◆ Aim of the exercise: Can you retype everything from the start of the items down to the line containing "(x=19, y=81)", both ends included, word for word? Leave the pictures out.

(Entries for locating text and elements)
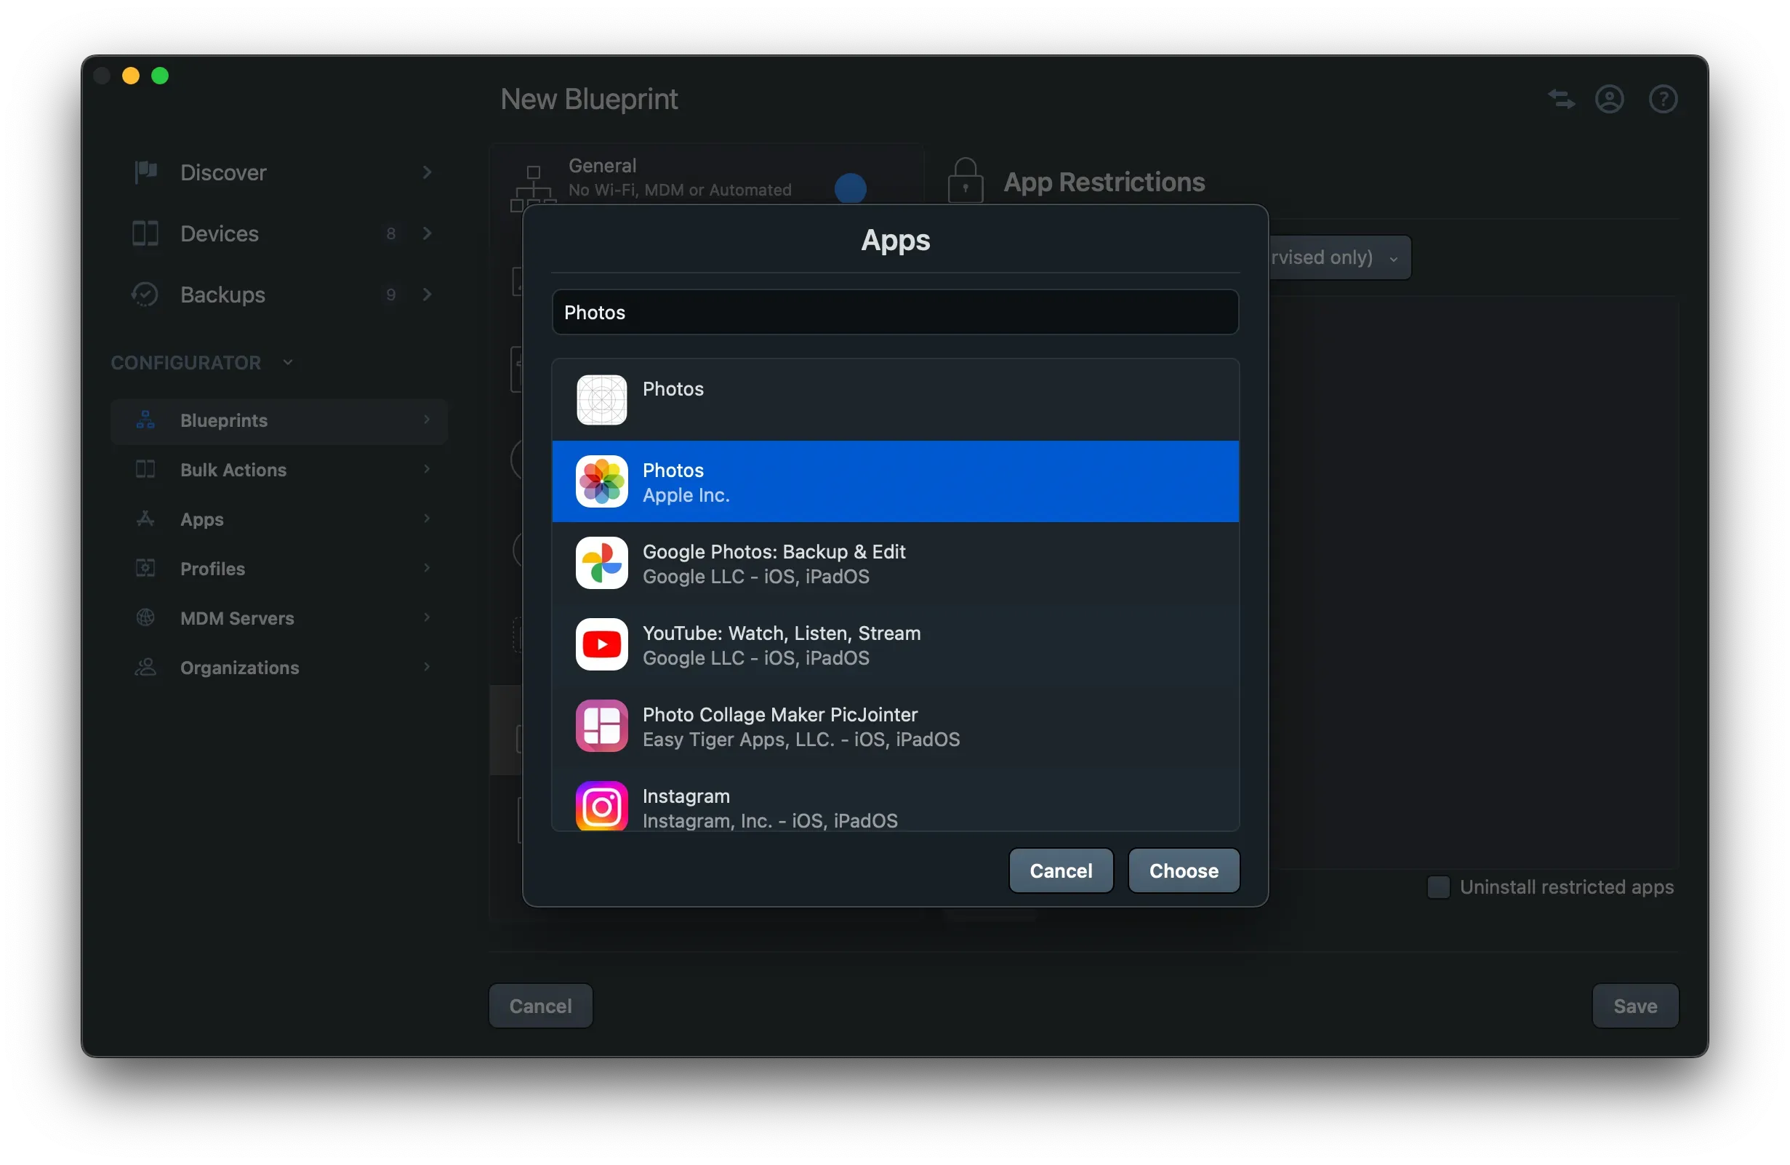This screenshot has height=1165, width=1790.
Task: Enable Uninstall restricted apps
Action: [1437, 887]
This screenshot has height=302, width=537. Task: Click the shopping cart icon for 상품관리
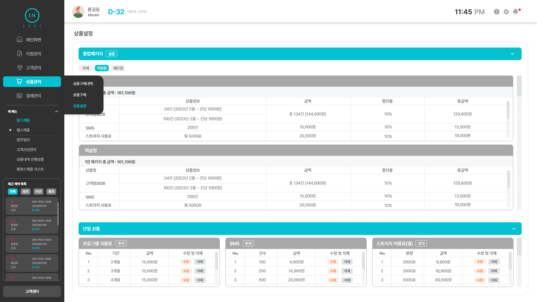(x=19, y=81)
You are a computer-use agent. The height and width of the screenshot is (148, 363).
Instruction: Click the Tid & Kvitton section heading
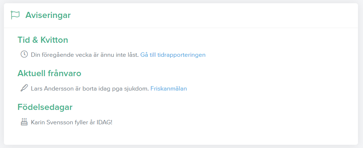[43, 40]
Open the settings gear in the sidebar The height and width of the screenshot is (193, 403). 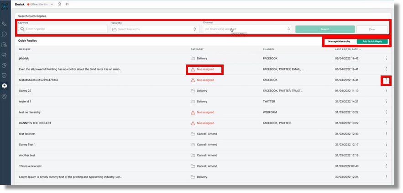click(x=5, y=97)

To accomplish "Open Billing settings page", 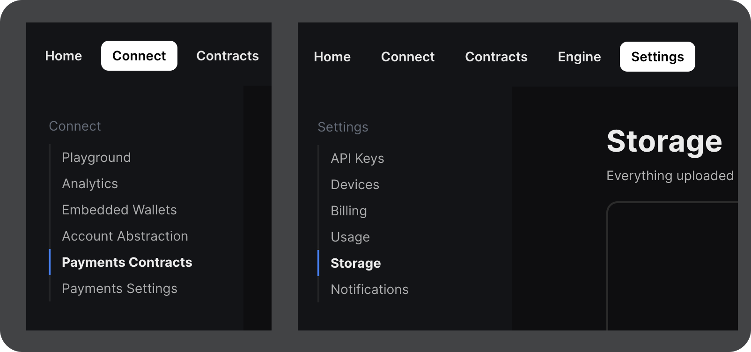I will click(348, 211).
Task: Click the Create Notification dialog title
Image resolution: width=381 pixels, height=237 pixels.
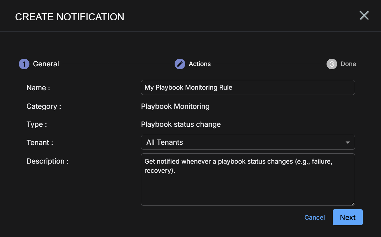Action: [69, 17]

◆ Finished answer:
This screenshot has height=1165, width=1790.
Task: Enable Uninstall restricted apps
Action: [1437, 887]
This screenshot has height=302, width=537. Task: Click the shopping cart icon for 상품관리
(x=19, y=81)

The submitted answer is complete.